Problem description: Copy all of the records word for word.

Records from a data collection:

Start of Block

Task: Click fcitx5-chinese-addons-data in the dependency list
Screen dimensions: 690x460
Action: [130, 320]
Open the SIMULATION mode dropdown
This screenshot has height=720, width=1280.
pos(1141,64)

End of Block

Answer for the task:
Task: Click fcitx5-chinese-addons-data in the dependency list
Screen dimensions: 690x460
Action: [130, 320]
Open the SIMULATION mode dropdown
This screenshot has height=720, width=1280.
pos(1141,64)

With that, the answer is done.